NEW YORK (GenomeWeb) – Human Longevity today announced a collaboration with King's College London to access and sequence the college's TwinsUK Registry.
The San Diego-based sequencing and analytics firm will sequence whole genomes and microbiomes of up to 2,000 individuals, as well as conduct metabolomics analysis on up to 6,000 longitudinal samples in the database.
Containing more than 11,000 twin individuals, the TwinsUK Registry is "one of the largest and best characterized databases of individuals in the world," Human Longevity Co-founder and CEO Craig Venter said in a statement. Access to the phenotype information paired with the genomic and microbome samples "will enable the teams to collaborate on identifying correlations between phenotypes and genetic predisposition to health and disease," he said.
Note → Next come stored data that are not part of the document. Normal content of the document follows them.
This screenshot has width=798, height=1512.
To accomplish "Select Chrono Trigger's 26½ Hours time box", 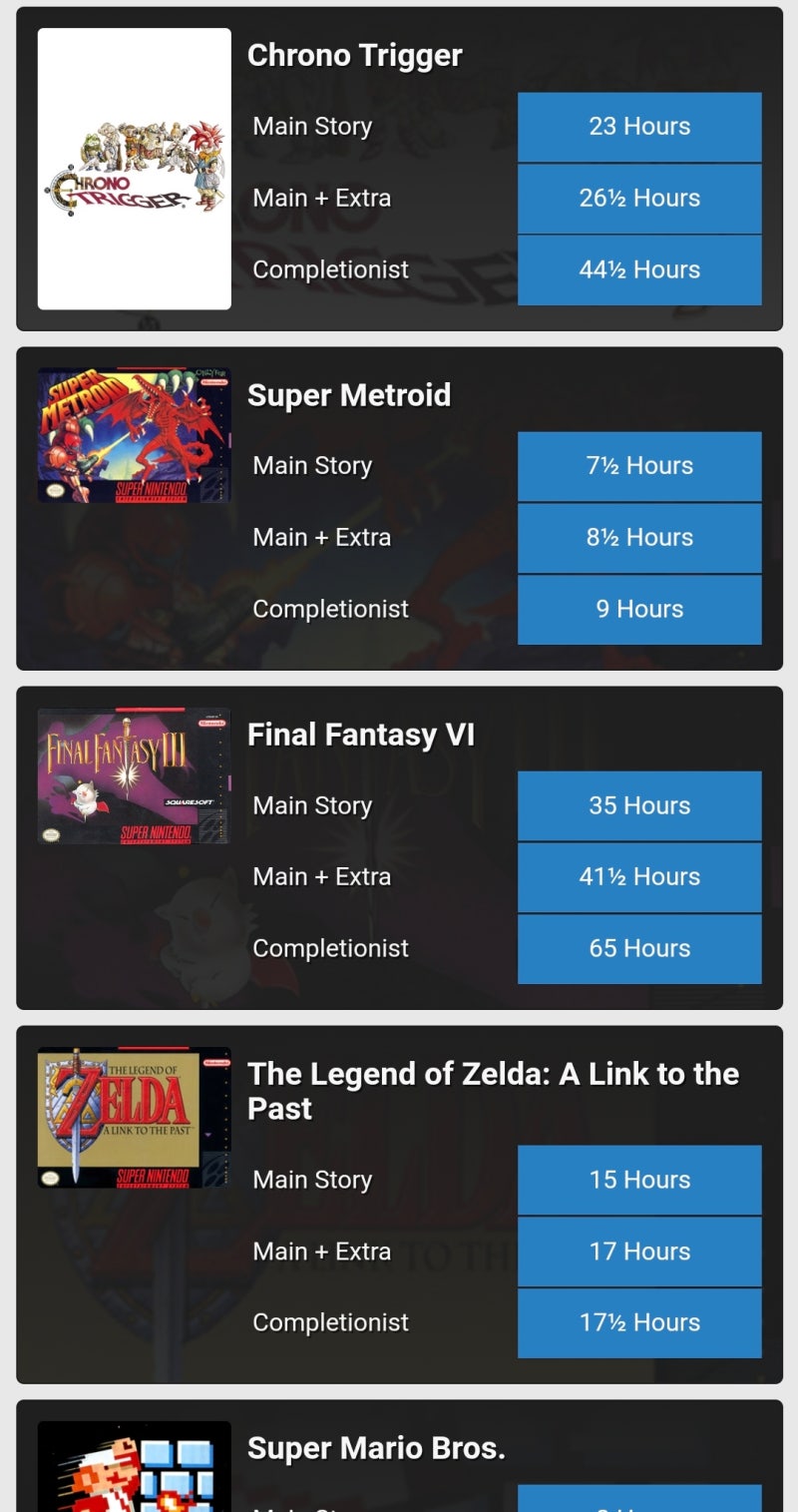I will 639,198.
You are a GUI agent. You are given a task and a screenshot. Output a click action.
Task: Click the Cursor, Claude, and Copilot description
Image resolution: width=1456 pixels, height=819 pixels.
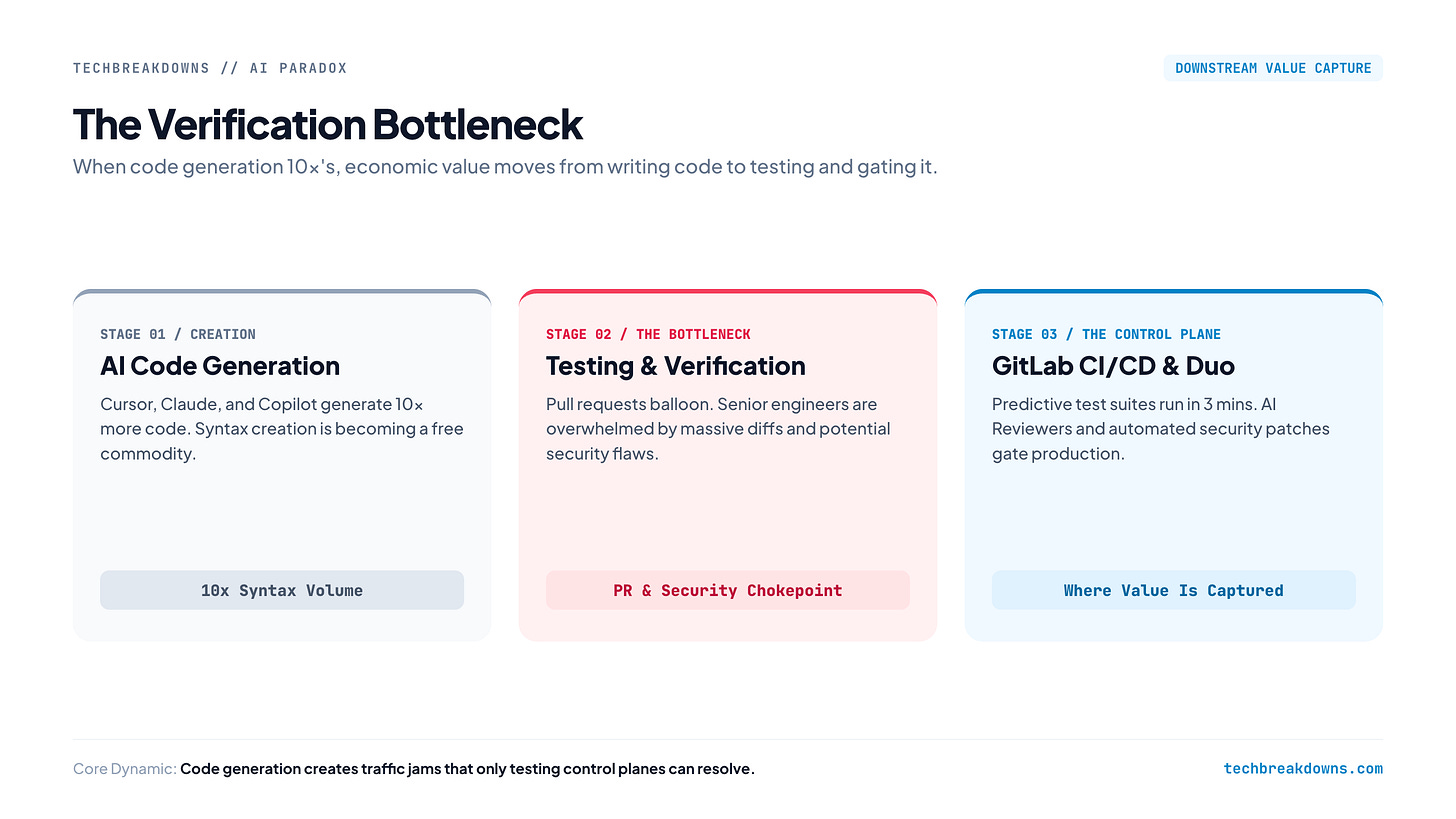click(x=282, y=429)
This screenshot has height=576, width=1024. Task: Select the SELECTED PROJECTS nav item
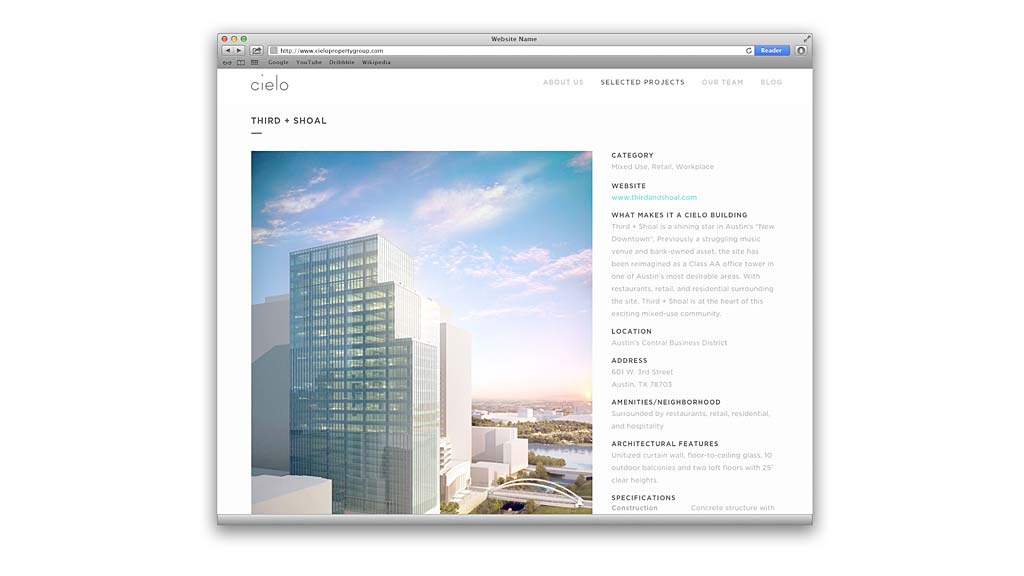[642, 82]
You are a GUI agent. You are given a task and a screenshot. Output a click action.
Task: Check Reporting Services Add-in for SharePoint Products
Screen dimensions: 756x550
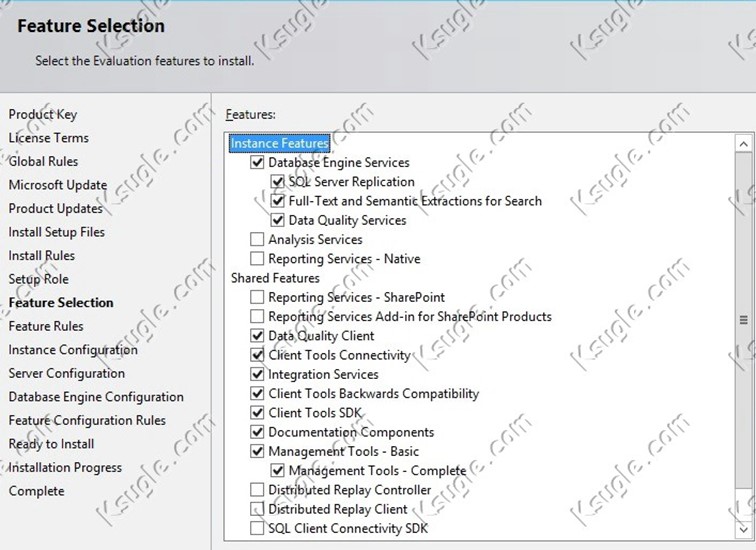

Human Longevity is building a database of human genotypes and phenotypes to help solve age-associated disease and human biological decline, as well as find commercialization opportunities in developing new diagnostics and therapeutics. The firm said it is currently sequencing and analyzing 2,000 genomes per month using Illumina's HiSeq X Ten instruments.
"The next-generation sequencing and analysis expertise of [Human Longevity], plus the unique data and design of the twin study, provides the perfect platform to unlock the clues to aging-related diseases and personalized medicine," Tim Spector, director of the TwinsUK Registy and professor of genetic epidemiology at King's College London, said.
Financial details were not disclosed.